Для меня музыка — это сиюминутное, исчезающее, флюидное искусство. Вот мы сейчас говорим, проходит секунда — и она исчезла. Так же и каждая нота должна умирать. А на записи ты словно подключаешь к ней ИВЛ.
Какая бы ни была, идеальная или шероховатая,— на концерте или в концертной записи она живая, поэтому более ценная. Шероховатости — это классно. Мы ведь и сами живые, ходим по земле, и композиторы ходили по земле, не нужно их обожествлять.
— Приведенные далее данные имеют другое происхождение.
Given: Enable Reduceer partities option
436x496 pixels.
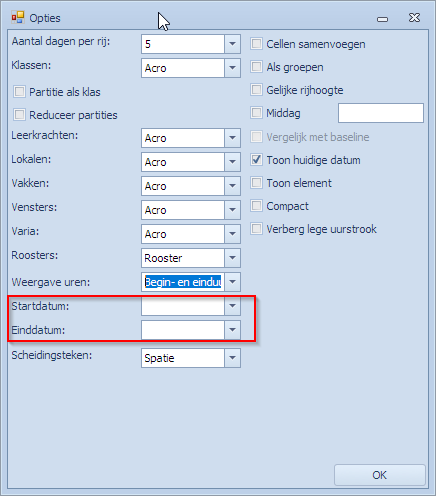Looking at the screenshot, I should tap(19, 115).
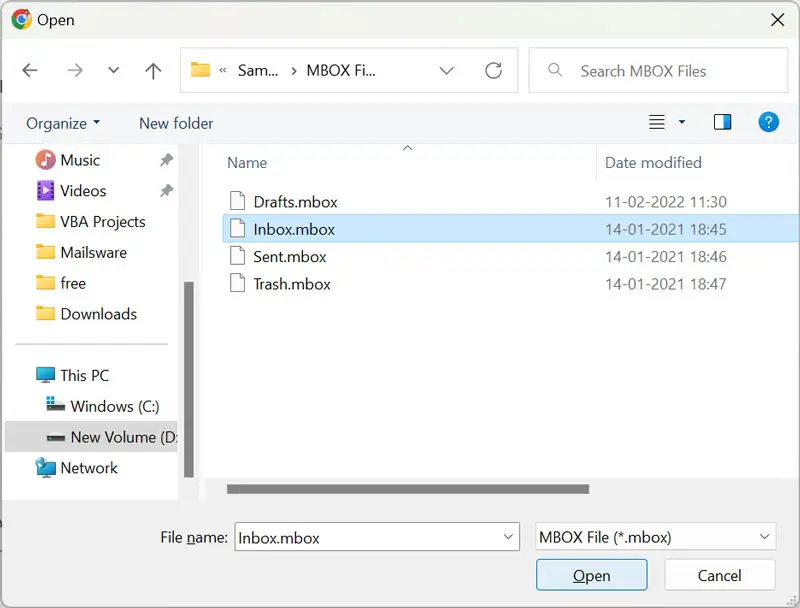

Композитор должен быть твоим другом, с которым ты встречаешься каждый день на репетициях и говоришь ему: «Привет, дружище, рад, что ты тут».
— Время течет, любая стагнация — часть движения. Сейчас все непросто, но простого времени никогда не было. Я вижу, что в оркестры приходит много молодых людей.
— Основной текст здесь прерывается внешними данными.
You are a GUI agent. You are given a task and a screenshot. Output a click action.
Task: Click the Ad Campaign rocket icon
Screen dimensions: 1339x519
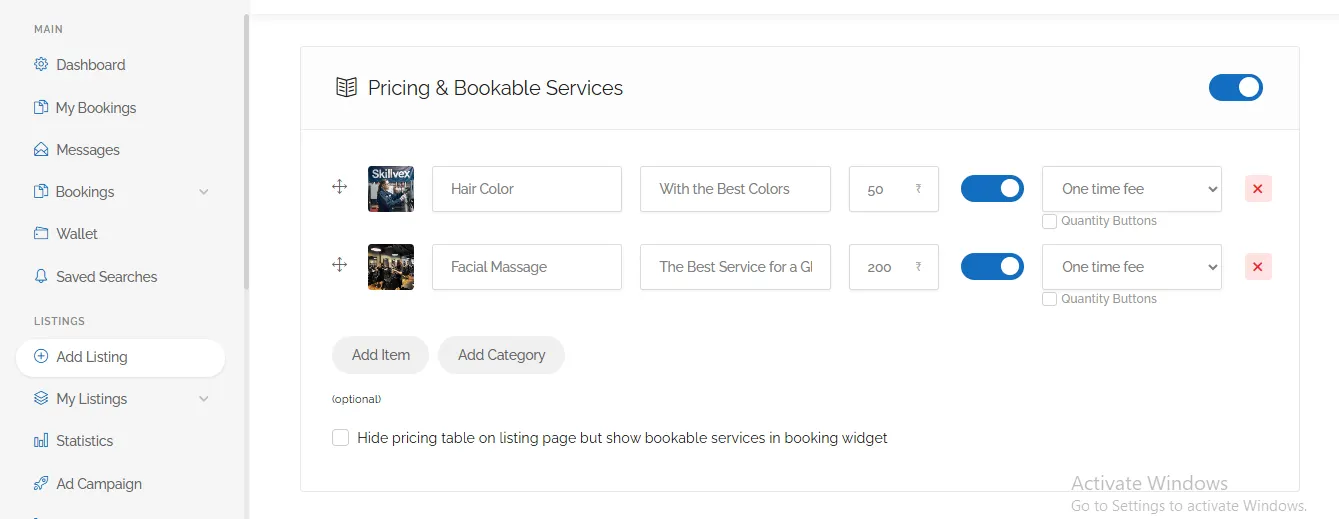41,484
Нужно делать ставку на молодежь и на здоровый баланс между опытом и молодостью, когда молодежь бодрит взрослых, чтобы они не засыпали, а взрослые осаживают молодых, чтобы их не заносило.
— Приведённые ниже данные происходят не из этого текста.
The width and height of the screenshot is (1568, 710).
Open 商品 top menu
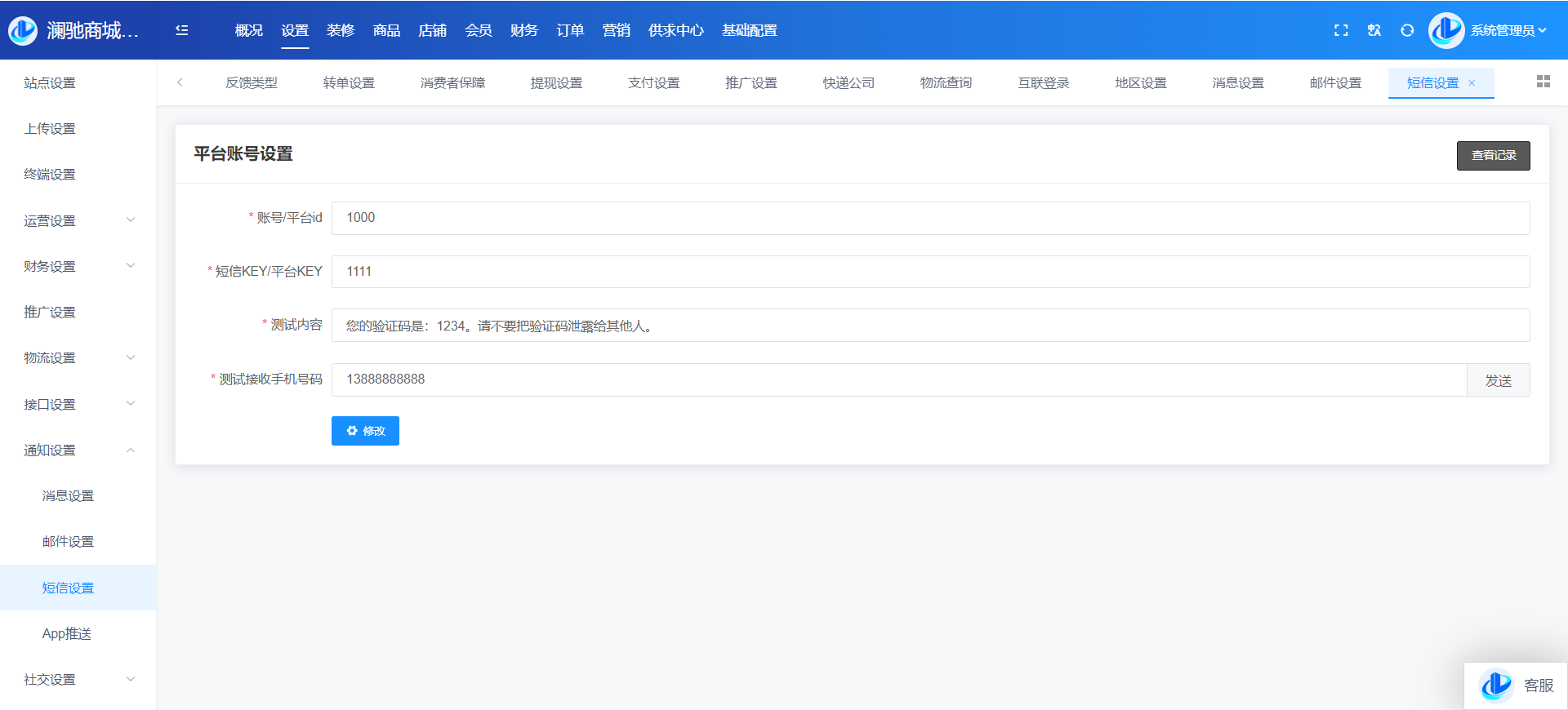click(386, 30)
Опыт и горение должны быть вместе, для горения нужны дрова. Ведь традиции — это пламя, которое мы должны передавать. В том числе через интересные программы. Я могу действовать только таким способом и думать: «Делай что должен, и будь что будет».
Государственный академический симфонический оркестр РФ им. Е. Ф. Светланова
Основан в 1936 году и первоначально именовался «Государственный симфонический оркестр СССР». В разные годы Госоркестром руководили Александр Гаук (1936–1941), Натан Рахлин (1941–1945), Константин Иванов (1946–1965). В ХХ веке особой эпохой истории коллектива стал долгий период (1965–2000), когда Госоркестр возглавлял Евгений Светланов, чье имя оркестру было присвоено в 2005 году. В 2011–2021 годах художественным руководителем Госоркестра был знаменитый российско-германский дирижер Владимир Юровский, вернувший коллективу былую славу и исполнительскую форму. Его сменил другой отечественный маэстро с мировой карьерой — Василий Петренко, но в марте 2022 года он покинул свой пост.